Beginning at the line with "Task: Click the ¥34,900 subtotal amount", please repeat each line exactly through the end of the records below, including that first line and the last, but no pictures.

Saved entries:
************

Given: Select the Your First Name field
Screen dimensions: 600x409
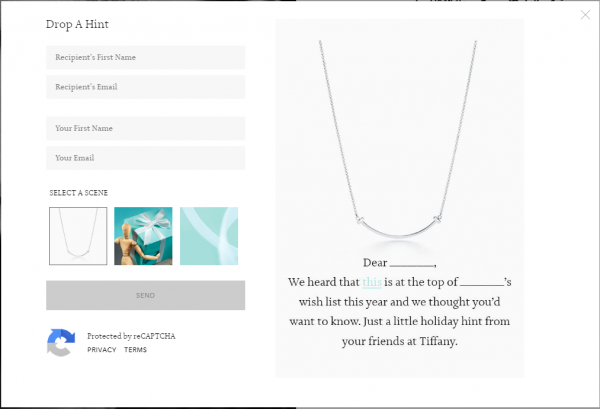Looking at the screenshot, I should tap(145, 128).
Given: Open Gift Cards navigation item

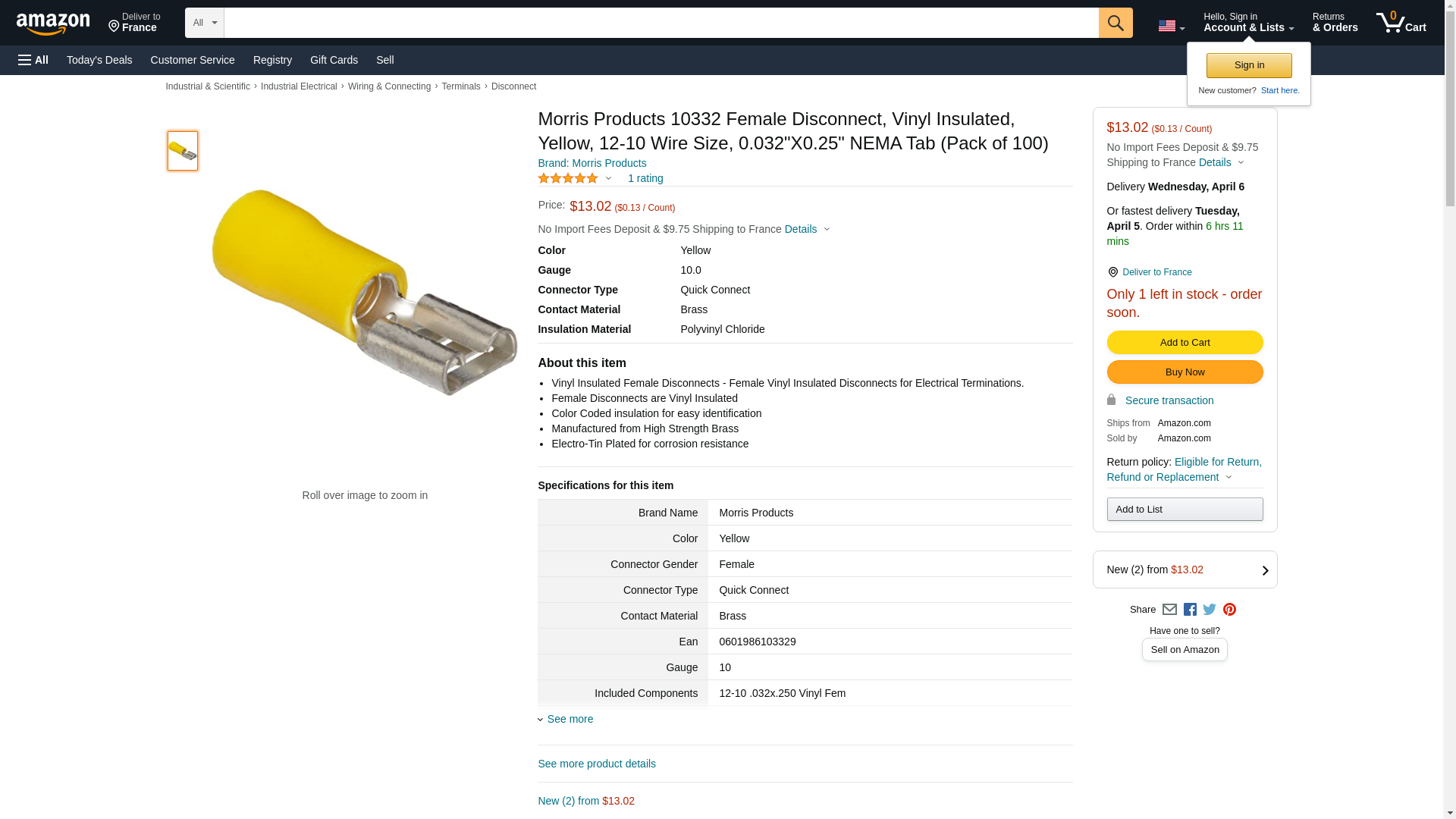Looking at the screenshot, I should click(x=334, y=60).
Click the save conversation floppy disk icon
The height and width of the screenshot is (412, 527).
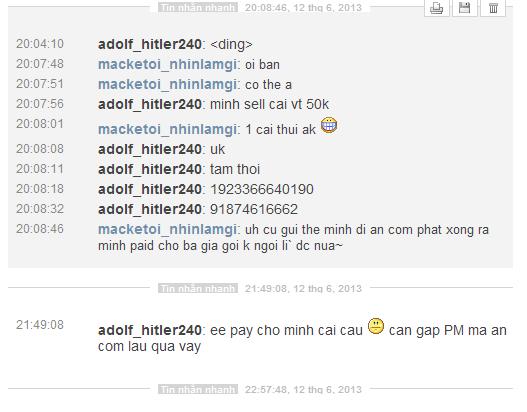tap(465, 7)
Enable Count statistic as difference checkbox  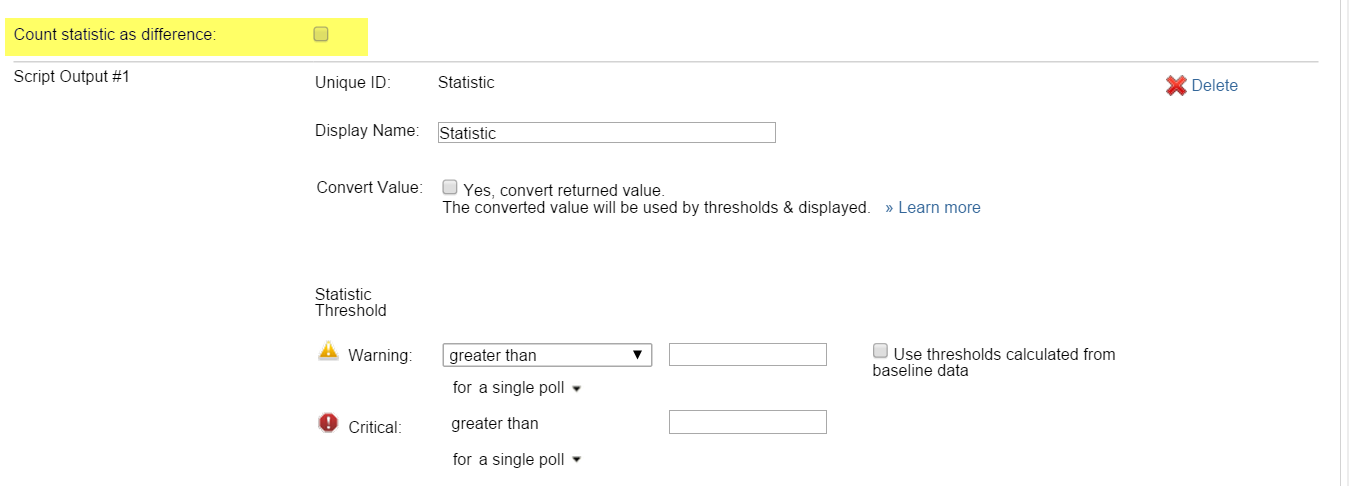click(321, 35)
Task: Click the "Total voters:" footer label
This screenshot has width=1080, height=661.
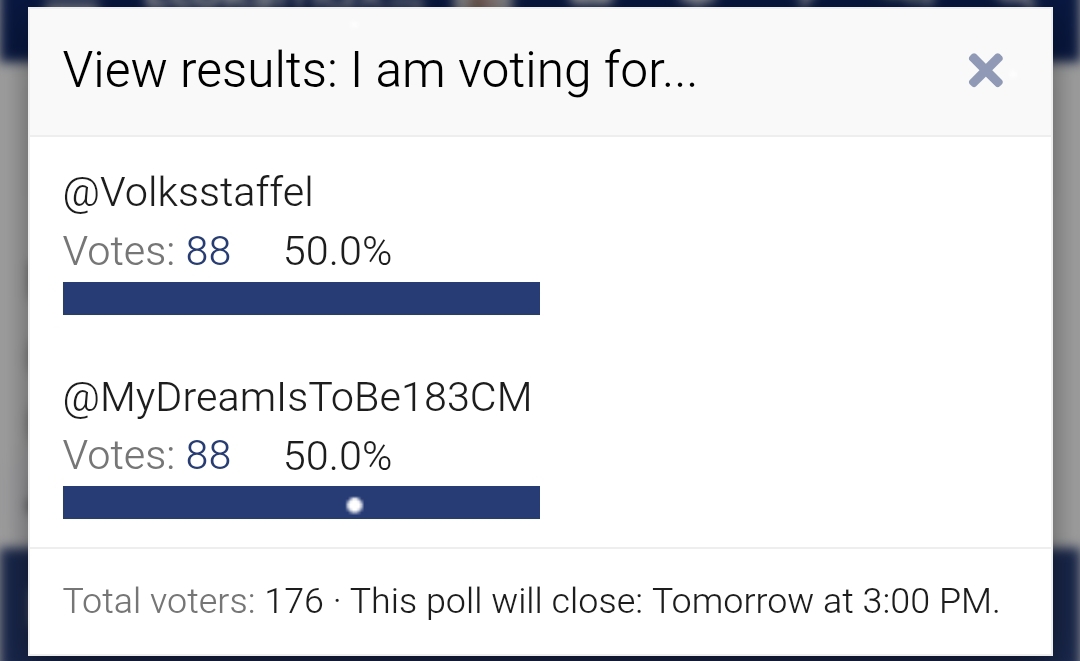Action: [159, 602]
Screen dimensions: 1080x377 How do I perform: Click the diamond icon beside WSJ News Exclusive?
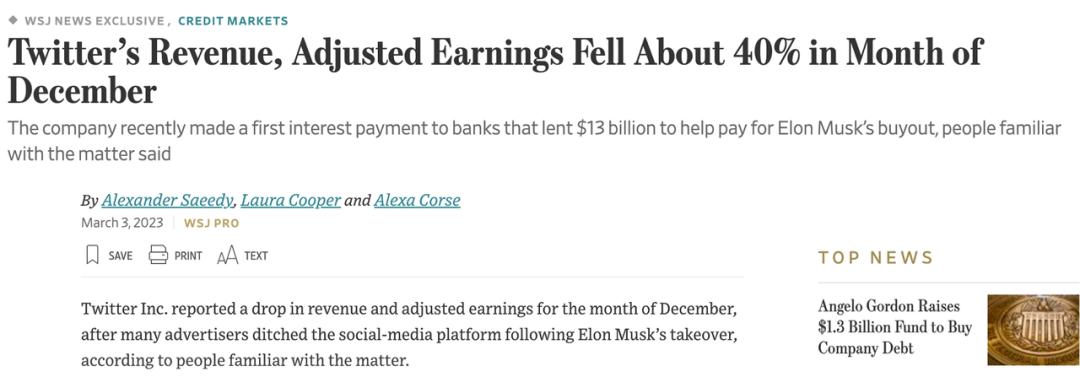pyautogui.click(x=13, y=20)
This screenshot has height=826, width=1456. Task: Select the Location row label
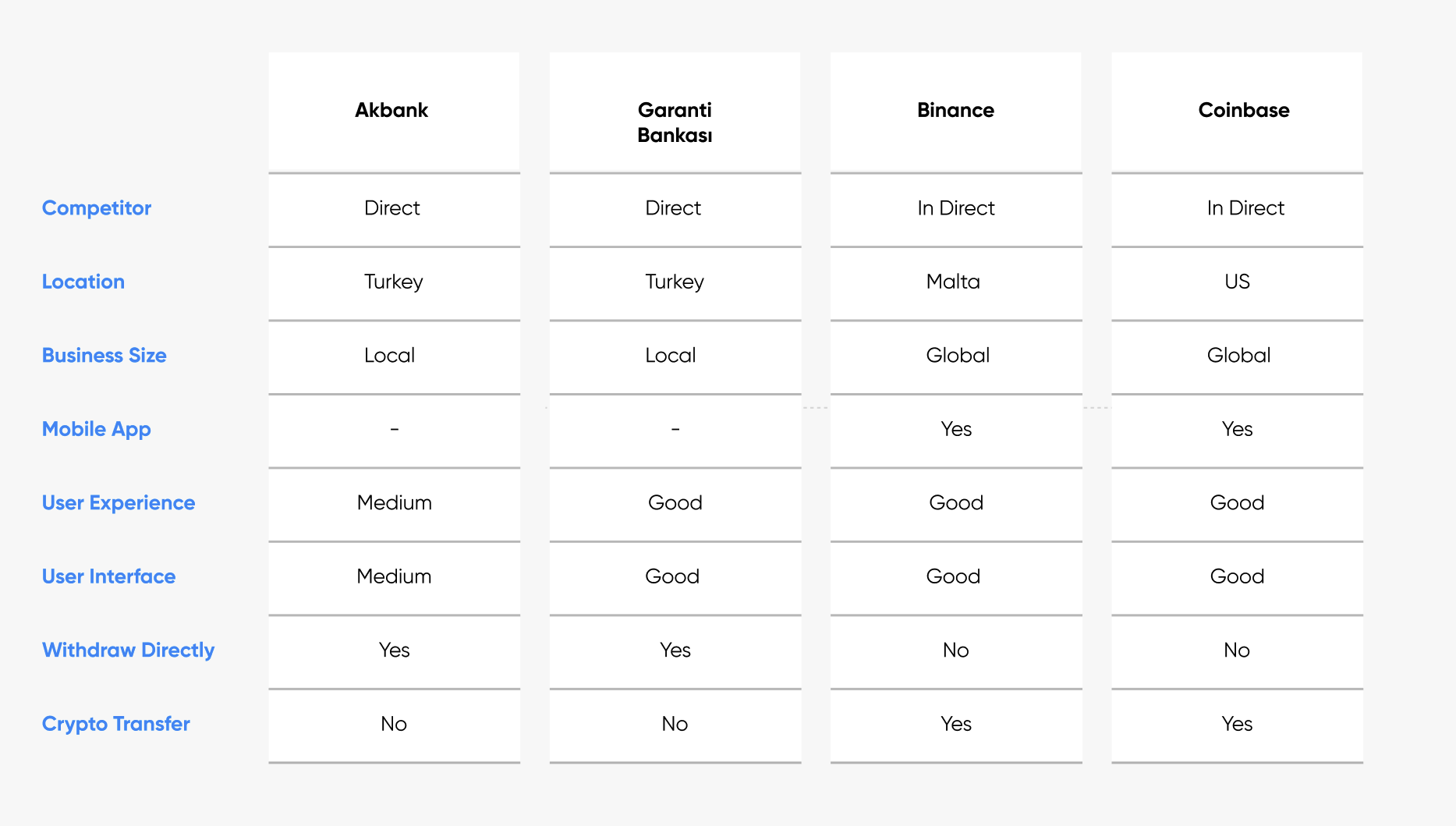click(x=83, y=282)
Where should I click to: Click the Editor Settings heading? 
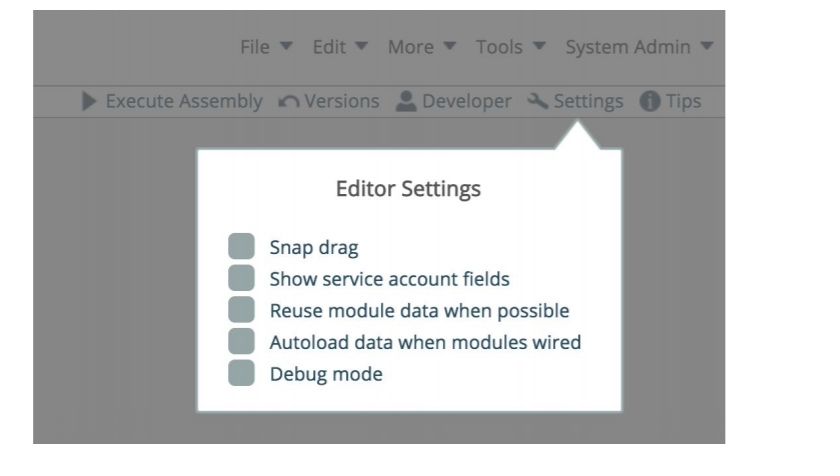coord(408,189)
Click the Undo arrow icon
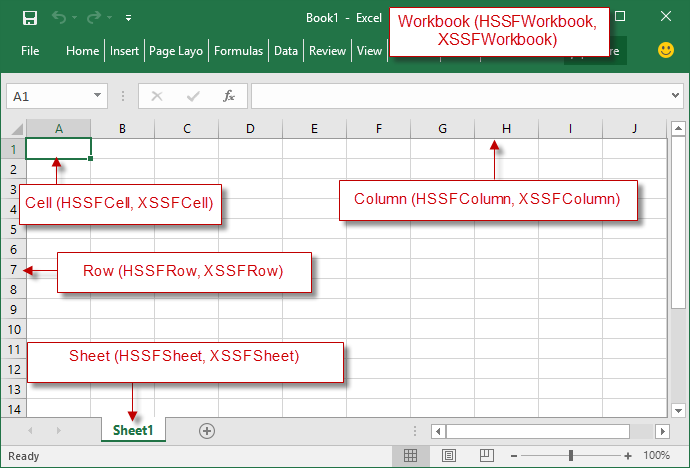This screenshot has height=468, width=690. [x=59, y=18]
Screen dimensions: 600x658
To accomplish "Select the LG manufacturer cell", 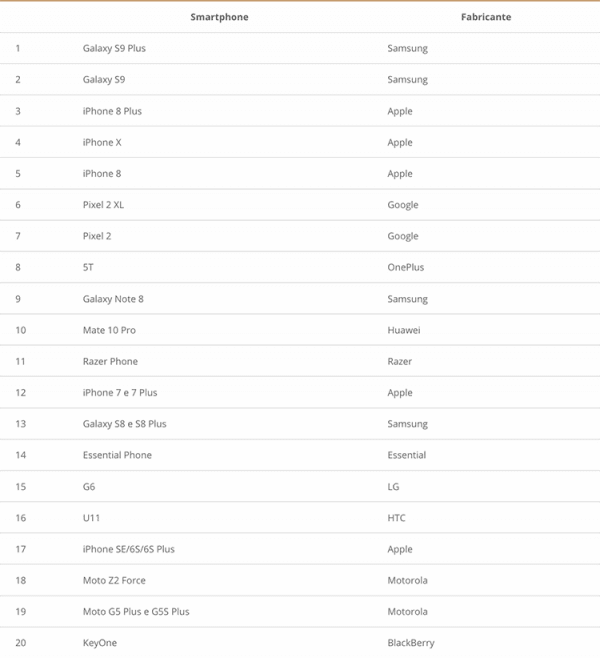I will tap(393, 487).
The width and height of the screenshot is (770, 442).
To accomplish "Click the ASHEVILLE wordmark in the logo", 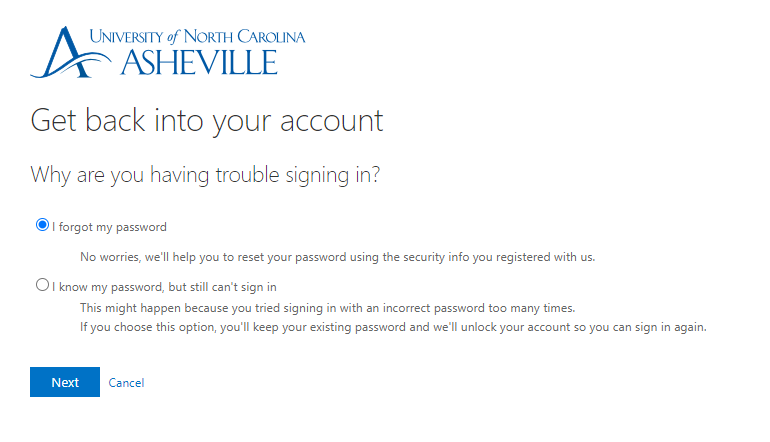I will tap(198, 62).
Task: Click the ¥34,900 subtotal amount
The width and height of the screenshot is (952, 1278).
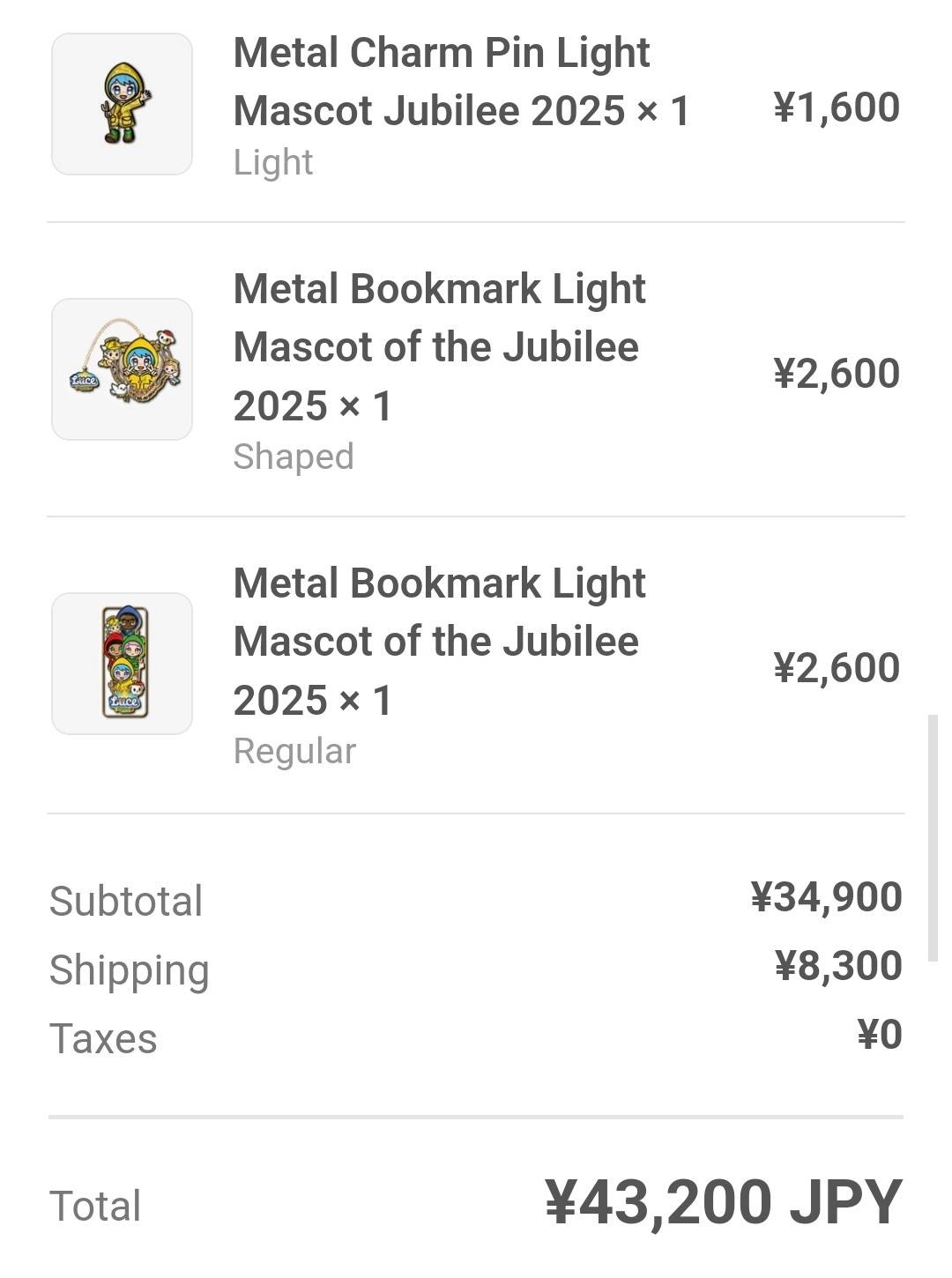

************

### Exercise solution:
Task: Click the ¥34,900 subtotal amount
The width and height of the screenshot is (952, 1278).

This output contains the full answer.